Carnets de l'Economie

Éloge des managers, combattants de la "guerre économique"




La rédaction
15/02/2018

Crise du sens, crise de l'envie, crise de la motivation ? Face aux interrogations courantes sur les cadres et managers dans l'entreprise, Philippe Schleiter exprime avec conviction, force et optimisme les raisons pour lesquelles nous pouvons croire en eux. A ses yeux, ils ont une vision juste et réaliste du contexte actuel de guerre économique associé à la mondialisation, et sont prêts pour la reconquête.


Votre livre s'intitule Management, le grand retour du réel. De quelle réalité parlez-vous ?
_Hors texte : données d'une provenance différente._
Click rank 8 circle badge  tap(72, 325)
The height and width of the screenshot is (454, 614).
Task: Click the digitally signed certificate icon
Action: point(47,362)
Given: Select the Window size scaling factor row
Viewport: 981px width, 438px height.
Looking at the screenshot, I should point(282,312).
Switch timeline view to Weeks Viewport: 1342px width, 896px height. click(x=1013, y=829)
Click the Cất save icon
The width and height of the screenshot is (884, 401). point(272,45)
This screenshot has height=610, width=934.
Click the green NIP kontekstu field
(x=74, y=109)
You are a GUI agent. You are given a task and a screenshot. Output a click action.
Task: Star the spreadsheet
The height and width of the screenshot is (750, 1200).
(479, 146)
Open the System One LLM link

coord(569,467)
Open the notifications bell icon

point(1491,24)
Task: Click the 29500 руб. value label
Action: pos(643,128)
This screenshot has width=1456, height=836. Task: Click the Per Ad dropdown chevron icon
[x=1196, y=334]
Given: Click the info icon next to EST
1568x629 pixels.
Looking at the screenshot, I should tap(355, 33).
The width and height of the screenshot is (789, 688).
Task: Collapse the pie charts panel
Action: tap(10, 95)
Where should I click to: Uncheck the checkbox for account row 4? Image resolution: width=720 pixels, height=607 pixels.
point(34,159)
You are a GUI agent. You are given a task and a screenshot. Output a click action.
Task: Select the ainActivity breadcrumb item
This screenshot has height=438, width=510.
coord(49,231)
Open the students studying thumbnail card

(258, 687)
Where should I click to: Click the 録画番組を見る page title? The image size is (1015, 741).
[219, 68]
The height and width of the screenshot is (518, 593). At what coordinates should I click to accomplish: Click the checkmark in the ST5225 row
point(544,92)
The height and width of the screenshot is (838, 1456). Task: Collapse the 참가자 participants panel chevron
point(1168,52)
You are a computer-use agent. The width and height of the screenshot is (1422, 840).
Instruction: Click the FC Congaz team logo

De celle qui s’impose aux entreprises, aux salariés et à leurs managers. La réalité de la violence de la mondialisation, la fin des illusions sur ce que le « néo-management » devait apporter de positif aux salariés. La difficulté, de plus en plus grande, d’être un chef, dépositaire d’une autorité et en capacité de délivrer une vision qui ne soit pas cosmétique ou factice. Le développement considérable, enfin, des attentes que les salariés ont envers leurs entreprises, seules institutions qui restent solidement établies aujourd’hui.

Dans l'introduction de votre livre, vous citez Gramsci : « La crise est ce qui sépare l'ancien du neuf ». Quelle est nature de cette crise ? Et quelles en sont les conséquences pour l'entreprise ?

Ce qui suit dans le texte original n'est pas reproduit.